By John Murphy, MDLinx
Published January 6, 2016

Key Takeaways

Survivors of childhood cancer have a high risk of recurrent stroke for decades after a first stroke. This risk is even higher in children who received high-dose cranial radiation, according to a study published in the August 26, 2015, online issue of Neurology.  

“We are at a point where more children are surviving cancer because of life-saving interventions,” said co-author of the study Sabine Mueller, MD, PhD, director of the University of California San Francisco (UCSF) Pediatric Brain Tumor Center at UCSF Benioff Children’s Hospital in San Francisco, CA. “Now, we are facing long-term problems associated with these interventions.”

In this retrospective study, Dr. Mueller and colleagues found that survivors of childhood cancer who have had one stroke have double the risk of suffering a second stroke when compared with non-cancer stroke survivors. The researchers also found that the main predictors of recurrent stroke in these patients were cranial radiation therapy, hypertension, and older age at first stroke—factors that could now help physicians identify high-risk patients.
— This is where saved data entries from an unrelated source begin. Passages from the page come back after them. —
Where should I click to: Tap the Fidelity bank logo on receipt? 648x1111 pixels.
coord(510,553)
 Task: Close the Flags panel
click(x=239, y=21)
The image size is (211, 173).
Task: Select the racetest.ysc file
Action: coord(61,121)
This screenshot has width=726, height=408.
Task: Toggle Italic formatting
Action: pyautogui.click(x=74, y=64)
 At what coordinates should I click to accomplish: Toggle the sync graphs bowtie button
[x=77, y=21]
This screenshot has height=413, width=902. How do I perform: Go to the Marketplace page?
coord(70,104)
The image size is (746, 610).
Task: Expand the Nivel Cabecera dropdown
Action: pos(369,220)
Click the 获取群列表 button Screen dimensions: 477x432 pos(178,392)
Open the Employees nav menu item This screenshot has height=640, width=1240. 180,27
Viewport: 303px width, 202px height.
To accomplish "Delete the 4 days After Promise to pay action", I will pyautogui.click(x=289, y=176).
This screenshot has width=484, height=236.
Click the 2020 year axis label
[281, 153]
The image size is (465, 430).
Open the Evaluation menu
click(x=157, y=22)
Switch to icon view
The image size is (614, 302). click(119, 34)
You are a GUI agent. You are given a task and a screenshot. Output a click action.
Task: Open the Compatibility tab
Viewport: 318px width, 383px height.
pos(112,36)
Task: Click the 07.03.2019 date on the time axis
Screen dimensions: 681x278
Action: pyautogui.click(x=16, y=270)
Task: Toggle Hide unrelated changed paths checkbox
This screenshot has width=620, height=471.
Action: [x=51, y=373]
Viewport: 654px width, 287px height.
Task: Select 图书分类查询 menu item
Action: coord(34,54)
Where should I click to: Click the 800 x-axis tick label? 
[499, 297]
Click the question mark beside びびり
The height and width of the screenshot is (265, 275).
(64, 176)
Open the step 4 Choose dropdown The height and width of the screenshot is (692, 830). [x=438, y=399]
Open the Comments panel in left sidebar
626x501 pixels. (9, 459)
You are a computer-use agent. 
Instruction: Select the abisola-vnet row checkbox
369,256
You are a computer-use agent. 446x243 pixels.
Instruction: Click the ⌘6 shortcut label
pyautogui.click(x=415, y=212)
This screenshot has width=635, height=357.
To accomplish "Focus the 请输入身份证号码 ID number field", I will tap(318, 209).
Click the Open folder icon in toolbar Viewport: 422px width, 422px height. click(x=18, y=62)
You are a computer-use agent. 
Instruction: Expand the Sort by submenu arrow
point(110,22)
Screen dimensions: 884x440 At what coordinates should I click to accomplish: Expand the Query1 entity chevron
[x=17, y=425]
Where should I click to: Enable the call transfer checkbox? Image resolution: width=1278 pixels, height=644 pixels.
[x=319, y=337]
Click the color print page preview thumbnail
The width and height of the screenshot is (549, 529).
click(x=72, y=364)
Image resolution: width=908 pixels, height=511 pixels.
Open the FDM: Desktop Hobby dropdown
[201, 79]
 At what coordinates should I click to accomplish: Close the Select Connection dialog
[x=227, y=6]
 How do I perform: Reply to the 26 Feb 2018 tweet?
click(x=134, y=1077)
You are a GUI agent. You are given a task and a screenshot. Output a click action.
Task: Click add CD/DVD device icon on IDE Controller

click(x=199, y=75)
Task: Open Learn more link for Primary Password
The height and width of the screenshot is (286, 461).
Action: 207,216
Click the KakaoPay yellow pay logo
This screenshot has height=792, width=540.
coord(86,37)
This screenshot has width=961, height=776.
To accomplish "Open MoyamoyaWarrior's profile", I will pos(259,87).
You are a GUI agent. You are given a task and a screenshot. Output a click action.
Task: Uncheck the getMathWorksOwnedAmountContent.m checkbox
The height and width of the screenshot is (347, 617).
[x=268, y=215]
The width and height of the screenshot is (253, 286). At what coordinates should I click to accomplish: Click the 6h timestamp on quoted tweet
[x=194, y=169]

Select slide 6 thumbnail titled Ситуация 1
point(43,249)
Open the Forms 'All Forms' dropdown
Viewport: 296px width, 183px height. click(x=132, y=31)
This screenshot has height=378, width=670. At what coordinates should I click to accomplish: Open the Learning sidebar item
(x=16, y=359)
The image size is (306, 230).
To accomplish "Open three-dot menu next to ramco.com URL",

The researchers analyzed data from the Childhood Cancer Survivor Study (CCSS), which tracks long-term of cancer treatment outcomes in 14,358 survivors diagnosed before age 21 between 1970 and 1986 in the United States and Canada. Of these participants, the researchers enrolled 271 respondents who reported having had a stroke, 70 of whom also reported a second one. The researchers analyzed the respondent demographics and cancer treatments to identify any potential predictors of recurrent strokes.

Overall, the rate of recurrence within the first 10 years after an initial stroke was 21%—double the rate of the general population of stroke survivors. Among patients who had received cranial radiation therapy (dose of ≥50 Gy), the rate was even higher: 33%.

Earlier research has found that cranial radiation therapy is a strong predictor of a first stroke. The exact mechanisms are not clear, but scientists speculate that high-dose radiation causes the blood vessels to constrict and encourage blockage.

“If they have one stroke, it’s not actually surprising that they have a high risk of getting another stroke,” said first author Heather Fullerton, MD, professor of Neurology and founder of the UCSF Pediatric Stroke and Cerebrovascular Disease Center. “You might use aspirin after the first stroke to try to reduce blood clots, but you’re not making those diseased blood vessels go away.”

This study could have important implications for follow-up of children with cancer. Current guidelines for screening survivors don’t specifically recommend examining diseased blood vessels, although they are visible with standard MRIs. “The radiologists are so focused on looking in the brain area where the tumor used to be that they’re not looking at the blood vessels,” Dr. Fullerton said.

Based on these findings, UCSF has updated its protocols to include screening for both blood vessel injury and modifiable stroke risk factors in these patients. “If we could identify high-risk patients, we could recommend they be followed by a pediatric stroke specialist,” Dr. Mueller said. “That will be huge in providing effective follow-up care for these children.”

In addition, hypertension independently predicts recurrent stroke in this population even though these strokes are mostly occurring in young adults, the authors noted.